- _Prompt A_
Please explain, in one to three sentences, why the passage on spatially aware self-attention for TextVQA limits each attention head to a subset of relations.
- _Prompt B_
Continue the passage on spatially aware self-attention for TextVQA, starting after its last sentence.

* BEGIN Extract to read *

We address the above limitations by proposing a novel spatially aware selfattention layer for multimodal transformers. First, we follow [23, 50] to build a spatial graph to represent relative spatial relations between all visual entities, i.e., all objects and OCR tokens. We then use this spatial graph to guide the self-attention layers in the multimodal transformer. We modify the attention computation in each head such that each entity attends to just the neighboring entities as defined by the spatial graph, and we restrict each head to only look at a subset of relations which prevents learning of redundant features.
Empirically, we evaluate the efficacy of our proposed approach on the challenging TextVQA [38] and Scene-Text VQA (ST-VQA) [7] datasets. We first improve the absolute accuracy of the baseline M4C model on TextVQA by 3.4% with improved features and hyperparameter optimization. We then show that replacing the fully-connected self-attention layers in the M4C model with our spatially aware self-attention layers improves absolute accuracy by a further 2.2% (or 4.62% for the ∼14% of TextVQA questions that include spatial prepositions and has a majority answer in OCR tokens). On ST-VQA our final model achieves an absolute 4.2% improvement in Average Normalized Levenshtein Similarity (ANLS). Finally, we show that our model is more visually grounded as it picks the correct answer from the list of OCR tokens 8.8% more often than M4C.
2 Related Work
Models for TextVQA: Several datasets and methods [7, 14, 32, 32, 38] have been proposed for the TextVQA task -i.e., answering questions which require models to explicitly reason about text present in the image. LoRRA [38] extends Pythia [15] with an OCR attention branch to reason over a combined list of answers from a static vocabulary and detected OCR tokens. Several other models have taken similar approaches to augmenting existing VQA models with OCR inputs [6, 7, 32] . Building on the success of transformers [44] and BERT [11] , the Multimodal Multi-Copy Mesh (M4C) model [14] (which serves as our baseline) uses a multimodal transformer to jointly encode the question, image and text and employs an auto-regressive decoding mechanism to perform multi-step answer decoding. However, these methods are limited in how they leverage the relative spatial relations between visual entities such as objects and OCR tokens. Specifically, early models [6, 7, 32] proposed for the TextVQA task did not encode any explicit spatial information while M4C [14] simply adds a location embedding of the absolute location to the input feature. We improve the performance of these models by proposing a general framework to effectively utilize the relative spatial structure between visual entities within the transformer architecture. Multimodal representation learning for Vision and Language: Recently, several general architectures for vision and language [10, 14, 22, 24, 27, 28, 33, 35, 39, 42, 43, 52] were proposed that reduce architectural differences across tasks. These models (including M4C) typically fuse vision and language modalities by applying either self-attention [4] or co-attention [29] mechanisms to capture intra-and inter-modality interactions. They achieve superior performance on many vision and language tasks due to their strong representation power and their ability to pre-train visual grounding in a self-supervised manner. Similar to M4C, these methods add a location embedding to their inputs, but do not explicitly encode relative spatial information (which is crucial for visual reasoning). Our work takes the first step towards modeling relative spatial locations within the multimodal transformer architecture.

* END Extract to read *
* BEGIN Available data *

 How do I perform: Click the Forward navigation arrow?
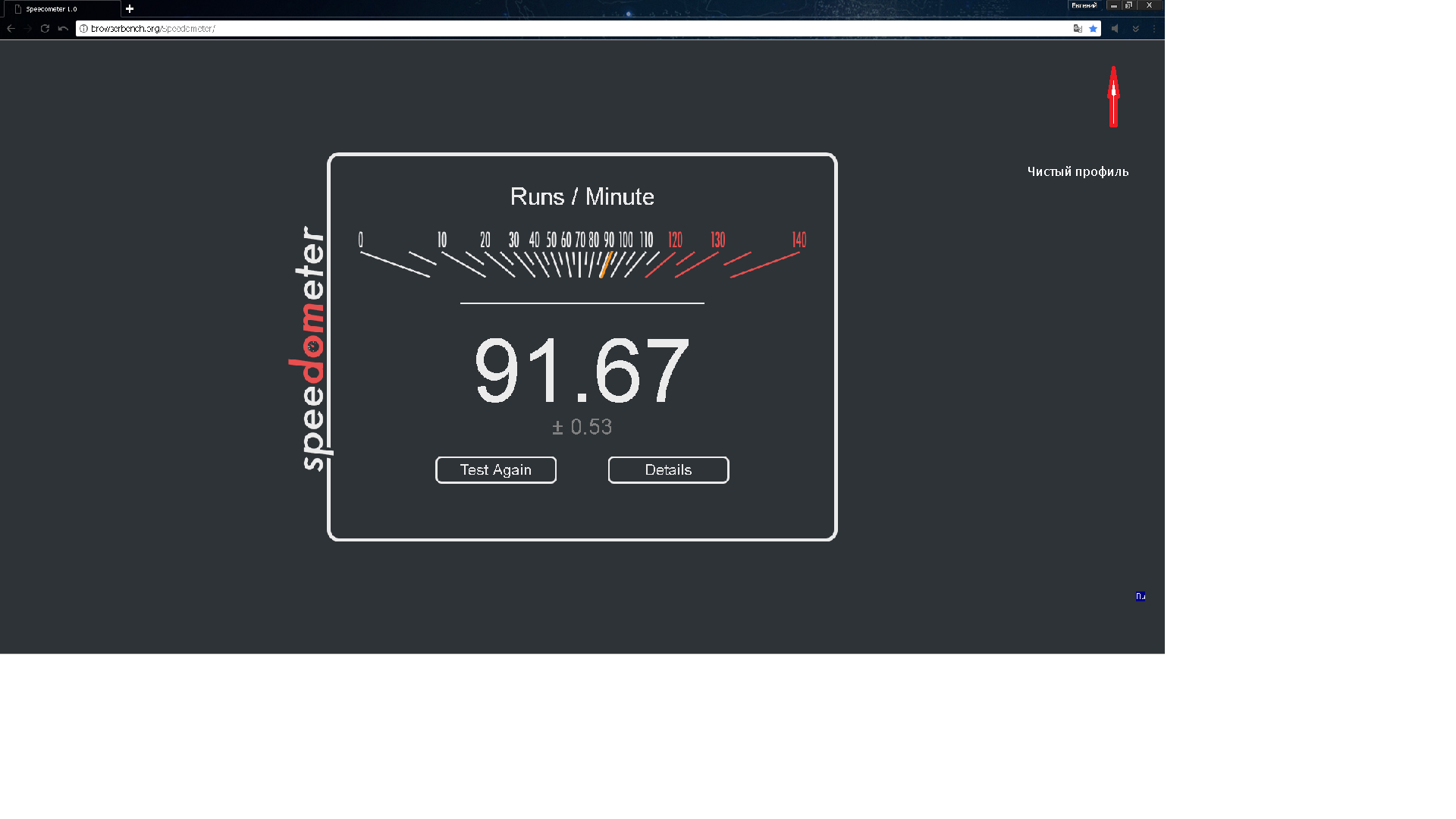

* END Available data *

- _Exercise output A_
Each attention head is restricted to only a subset of the spatial relations because doing so prevents the heads from learning redundant features.

- _Exercise output B_
Leveraging Explicit Relationships For Visual Reasoning:
Prior work has used Graph Convolutional Nets (GCN) [19] and Graph Attention Networks (GAT) [45] to leverage explicit relations for image captioning [50] and VQA [23] . Both these methods construct a spatial and semantic graph to relate different objects. Although our relative spatial relations are inspired from [23, 50] , our encoding differs greatly. First, [23, 50] looks at all the spatial relations in every attention head, whereas each self attention head in our model looks at different subset of the relations, i.e., each head is only responsible for a certain number of relations. This important distinction prevents spreading of attention over the entire global context and reduces redundancy amongst multiple heads.
Context Aware Transformers For Language Modeling:
Related to the use of spatial structure for visual reasoning tasks, there has been a body of work on modeling the underlying structure in input sequences for language modeling tasks. Previous approaches have considered encoding the relative position difference between sentence tokens [37] as well as encoding the depth of each word in a parse tree and the distance between word pairs [47] . Other approaches learn to adapt the attention span for each attention head [41, 49] , rather than explicitly modeling context for attention. While these methods work well for sequential input like natural language sentences, they cannot be directly applied to our task since our visual representations are non-sequential.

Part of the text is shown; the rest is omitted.